The organ was in fairly good shape when I got it, considering its age. It turned on without anything obviously going wrong, like smoke or burning smells. The upper manual played and sounded fine, and many of the pedals played but were a bit soft. The lower manual did not make any sound. Half of the console lights lit. The console was dirty but otherwise not too beat up -- some scratches and dings, but structurally sound. If the organ hadn't turned on at all I don't think I would have gotten it, but this much working was a good enough starting point for me.
It's interesting to compare this organ to the previous analog organ I dealt with, the Rodgers Cambridge 220-II, which was a bit newer dating from the 1970s. This Wurlitzer is a theater organ, so it has some interesting features not found on the Rodgers church organ, like Spectratone (a Leslie-like rotating speaker), vibrato, reverb, sustain, pizzicato, and "Ssh-boom" (cymbal and drum sounds triggered by pressing keys -- no automatic rhythm). The Wurlitzer has twelve master oscillators while the Rodgers has one per note (about 200 in all, since they have to support the celeste stops as well). I imagine the master oscillators were a lot less expensive to produce and maintain, and with the size of the electronics in the Wurlitzer they would have had to make the cabinet larger if they were to have an independent oscillator for each note!
Wurlitzer is out of the business of making organs -- in fact, I think they're out of business entirely, though the name is owned by some other company. But their stock of spare parts and other items are still available through Morelock's Organ Parts. (Morelock's has very little Web presence; I think they're still in business.) I got a service manual from them, including a full set of schematics. In fact, the manual is mostly just schematics, plus some troubleshooting tips. While the schematics are vital, some explanation of how the organ functions and is laid out would have been helpful too. The first thing I did with this organ was just sit at the back of the organ and try to match up the hardware I could see with the circuit diagrams, and then figure out how everything interconnected.
Perhaps you, dear reader, are in a similar situation -- a new owner of a Wurlitzer 4500 or a prospective buyer of one. Below are a couple of annotated images showing where most of the major electronic components are, and a quick diagram showing how signals flow through the electronics of the organ. I'm pretty sure these are correct, but I'm happy to take corrections if you happen to know this instrument and see a mistake! Also included is a block diagram showing, roughly, how signals move through the major components of the organ. Again, I'm pretty sure it's correct, but please let me know if you see a mistake or some major element missing!

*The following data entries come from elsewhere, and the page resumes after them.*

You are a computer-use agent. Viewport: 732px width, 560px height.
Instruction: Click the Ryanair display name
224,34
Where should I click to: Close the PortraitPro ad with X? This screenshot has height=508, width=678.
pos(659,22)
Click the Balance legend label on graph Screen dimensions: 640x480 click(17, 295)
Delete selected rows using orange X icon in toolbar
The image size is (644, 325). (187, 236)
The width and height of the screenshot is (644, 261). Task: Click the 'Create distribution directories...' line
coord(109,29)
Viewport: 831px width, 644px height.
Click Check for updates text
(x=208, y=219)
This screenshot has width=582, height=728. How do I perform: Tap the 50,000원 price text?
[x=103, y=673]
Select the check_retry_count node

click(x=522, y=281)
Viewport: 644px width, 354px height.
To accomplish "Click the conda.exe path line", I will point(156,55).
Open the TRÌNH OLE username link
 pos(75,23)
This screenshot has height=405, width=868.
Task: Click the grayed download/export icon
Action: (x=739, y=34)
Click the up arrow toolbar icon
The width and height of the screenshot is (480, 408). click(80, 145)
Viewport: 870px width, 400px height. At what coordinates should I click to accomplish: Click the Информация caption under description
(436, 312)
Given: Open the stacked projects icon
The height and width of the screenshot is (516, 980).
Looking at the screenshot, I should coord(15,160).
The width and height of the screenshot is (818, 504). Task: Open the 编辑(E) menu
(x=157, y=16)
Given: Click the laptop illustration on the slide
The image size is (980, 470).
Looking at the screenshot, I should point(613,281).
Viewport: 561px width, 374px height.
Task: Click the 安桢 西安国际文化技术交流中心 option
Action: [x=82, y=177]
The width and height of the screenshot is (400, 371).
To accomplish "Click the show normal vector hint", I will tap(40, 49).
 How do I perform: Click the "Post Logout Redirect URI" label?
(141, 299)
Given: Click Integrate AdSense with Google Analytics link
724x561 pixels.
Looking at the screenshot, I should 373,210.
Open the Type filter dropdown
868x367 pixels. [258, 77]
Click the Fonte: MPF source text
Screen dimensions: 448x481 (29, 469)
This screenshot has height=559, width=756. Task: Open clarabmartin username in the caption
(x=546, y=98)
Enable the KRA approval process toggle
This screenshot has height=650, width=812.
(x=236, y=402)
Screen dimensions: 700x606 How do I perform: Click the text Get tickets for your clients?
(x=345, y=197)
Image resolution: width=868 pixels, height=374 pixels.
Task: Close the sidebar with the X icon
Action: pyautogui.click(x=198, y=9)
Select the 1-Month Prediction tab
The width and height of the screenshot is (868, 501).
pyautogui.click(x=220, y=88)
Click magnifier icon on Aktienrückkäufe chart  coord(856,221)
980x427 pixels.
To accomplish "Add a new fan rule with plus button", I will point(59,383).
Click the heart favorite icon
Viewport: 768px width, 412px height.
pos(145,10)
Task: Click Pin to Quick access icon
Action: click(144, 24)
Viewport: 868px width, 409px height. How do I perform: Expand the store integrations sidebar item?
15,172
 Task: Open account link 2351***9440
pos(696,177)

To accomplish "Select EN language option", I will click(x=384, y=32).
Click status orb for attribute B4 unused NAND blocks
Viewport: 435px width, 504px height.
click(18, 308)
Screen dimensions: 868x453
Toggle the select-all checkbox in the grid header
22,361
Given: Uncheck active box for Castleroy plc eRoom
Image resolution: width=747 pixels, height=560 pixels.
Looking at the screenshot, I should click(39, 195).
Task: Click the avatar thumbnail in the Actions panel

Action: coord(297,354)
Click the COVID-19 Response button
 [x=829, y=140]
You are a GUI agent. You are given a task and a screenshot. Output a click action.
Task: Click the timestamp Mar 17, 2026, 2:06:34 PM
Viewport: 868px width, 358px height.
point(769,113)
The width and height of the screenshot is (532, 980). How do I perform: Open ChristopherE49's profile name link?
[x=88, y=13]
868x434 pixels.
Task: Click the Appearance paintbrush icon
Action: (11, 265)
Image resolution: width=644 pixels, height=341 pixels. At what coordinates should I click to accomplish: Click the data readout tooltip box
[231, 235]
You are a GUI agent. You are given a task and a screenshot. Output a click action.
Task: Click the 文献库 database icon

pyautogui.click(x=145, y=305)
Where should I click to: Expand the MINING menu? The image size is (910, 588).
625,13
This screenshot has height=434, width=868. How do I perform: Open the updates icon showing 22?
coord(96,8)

The organ has two main signal paths for the keyboards. "Non-percussible" signals are connected directly between the appropriate tone generators and keys; when a key is pressed it connects that signal to a bus bar running underneath the keyboard, which carries signals directly into that keyboard's STRAF unit. The STRAF (Stop Tab Rail And Filter) units are responsible for shaping the waveforms of the signals that arrive there, depending on which stop tabs are pressed, to produce the various timbres of the different stops. "Percussible signals" go from the tone generators to keying circuits, one per note in the organ. Each keying circuit is connected to another contact under the appropriate key(s) on one of the keyboards. The bus bar associated with these contacts carries a steady voltage of about +170V, so when a key is pressed it feeds that voltage to its keying circuit, which activates it. (The keying circuits make the sustain effect possible -- when sustain is activated for a keyboard, a capacitor is connected to each keying circuit as well. When a keying circuit is activated it charges that capacitor as well, and the gradual discharge of the capacitor after the key is released produces the sustain. The chimes effect does the same thing with additional sets of capacitors.)
The pedal's signals go through a different path. The lower two octaves of notes from the tone generators go to a pedal latch circuit that allows a signal through when one of the pedals is pressed. The pedal latch is unique because it allows no more than one pedal's signal through at a time, making the pedals monophonic. The output from the latch circuit goes through one or two more stages of frequency dividers to drop the note one or two more octaves before feeding into the pedal STRAF. Each keyboard's STRAF unit drives one amplifier, and the signal from the pedal STRAF is split to both amplifiers.
These images relate to the stock organ. I've since changed some elements, some in the course of fixing broken components and some to work towards my goal of eventually MIDIfying the organ. More on that in articles to come!